Which is pretty much exactly the opposite of the life lesson he gave Simon Austin three weeks ago but hey, times change, things change, and Massimo – as we know well by now – changes.

Over here on the sidelines where we have only a fraction of the information, despite the importance of our club to us, we’re reduced to watching for the changes and their outcomes, because no matter how closely we watch and analyse and predict, we’ll never arrive ahead of an individual as volatile as Massimo Cellino or a corporation as enormous as Genting because we have no way of knowing where they’re going.

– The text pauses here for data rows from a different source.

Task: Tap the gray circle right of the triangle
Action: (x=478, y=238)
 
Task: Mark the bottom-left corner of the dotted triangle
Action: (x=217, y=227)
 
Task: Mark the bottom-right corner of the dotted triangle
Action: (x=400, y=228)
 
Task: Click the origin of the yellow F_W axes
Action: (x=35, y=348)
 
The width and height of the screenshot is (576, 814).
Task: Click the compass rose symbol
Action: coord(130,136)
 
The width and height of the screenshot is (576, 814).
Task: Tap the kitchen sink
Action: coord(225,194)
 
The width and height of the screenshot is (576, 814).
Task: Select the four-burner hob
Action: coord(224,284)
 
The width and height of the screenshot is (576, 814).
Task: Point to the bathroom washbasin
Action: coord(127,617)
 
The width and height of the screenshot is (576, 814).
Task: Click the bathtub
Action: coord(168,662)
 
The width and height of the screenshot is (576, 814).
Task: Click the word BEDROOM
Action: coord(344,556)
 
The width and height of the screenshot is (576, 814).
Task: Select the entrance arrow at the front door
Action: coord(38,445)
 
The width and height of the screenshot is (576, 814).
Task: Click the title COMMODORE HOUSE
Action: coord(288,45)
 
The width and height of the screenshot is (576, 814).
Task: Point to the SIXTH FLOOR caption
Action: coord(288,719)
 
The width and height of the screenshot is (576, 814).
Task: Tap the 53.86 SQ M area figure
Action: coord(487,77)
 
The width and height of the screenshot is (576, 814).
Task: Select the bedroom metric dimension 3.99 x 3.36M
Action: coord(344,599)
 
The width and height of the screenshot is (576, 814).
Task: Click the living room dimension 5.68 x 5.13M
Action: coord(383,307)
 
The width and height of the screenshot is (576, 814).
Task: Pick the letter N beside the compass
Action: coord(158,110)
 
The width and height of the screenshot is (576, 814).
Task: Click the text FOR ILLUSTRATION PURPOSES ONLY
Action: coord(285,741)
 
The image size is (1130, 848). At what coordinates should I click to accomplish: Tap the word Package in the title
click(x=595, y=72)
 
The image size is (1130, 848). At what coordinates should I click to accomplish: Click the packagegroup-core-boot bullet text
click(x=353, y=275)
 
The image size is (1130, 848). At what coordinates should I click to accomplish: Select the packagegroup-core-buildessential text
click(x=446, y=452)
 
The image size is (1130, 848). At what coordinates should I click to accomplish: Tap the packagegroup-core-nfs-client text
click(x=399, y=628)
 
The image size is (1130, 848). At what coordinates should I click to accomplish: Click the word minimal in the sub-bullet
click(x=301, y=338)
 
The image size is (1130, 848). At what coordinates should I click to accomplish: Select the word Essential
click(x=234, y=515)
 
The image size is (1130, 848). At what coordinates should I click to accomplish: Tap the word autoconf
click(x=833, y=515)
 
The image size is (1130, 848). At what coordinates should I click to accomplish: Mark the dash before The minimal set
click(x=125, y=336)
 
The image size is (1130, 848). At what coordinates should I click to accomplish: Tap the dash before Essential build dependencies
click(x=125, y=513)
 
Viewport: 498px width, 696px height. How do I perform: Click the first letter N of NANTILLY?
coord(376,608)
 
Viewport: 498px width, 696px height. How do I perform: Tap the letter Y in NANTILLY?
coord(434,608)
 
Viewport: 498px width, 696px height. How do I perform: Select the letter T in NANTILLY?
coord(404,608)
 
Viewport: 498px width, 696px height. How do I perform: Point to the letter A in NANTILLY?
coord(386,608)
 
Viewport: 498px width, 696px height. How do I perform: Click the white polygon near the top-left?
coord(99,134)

That surface calm, the apparent serenity, the continued good work of Redders and the youngsters; then the boardroom resignations, the statements from Kuala Lumpur and Miami. We can say which we prefer, but we can’t which is true, and we can’t actually say what each one really means. We can’t guarantee that Leeds United will beat Blackburn Rovers in the next game, because that’s football; we can’t guarantee who will own the club in three months, because that’s football now, too. I guess we just enjoy the sun on our faces and the breeze on our backs, for now.

There was one other nice detail in the reporting of Genting’s denial this week. Bernama, the Malaysian National News Agency, carried the statement on its newswire.

“Leeds United is currently positioned at 13th place in the English Championship table with 14 wins, 10 draws and 15 losses, after playing 39 games so far,” it added, to give readers some context. There was one more concluding sentence: “The club was established in 1919 following the disbanding of Leeds City Football Club.”

Well, yes. That’s all true. But I can spot one or two gaps in that story.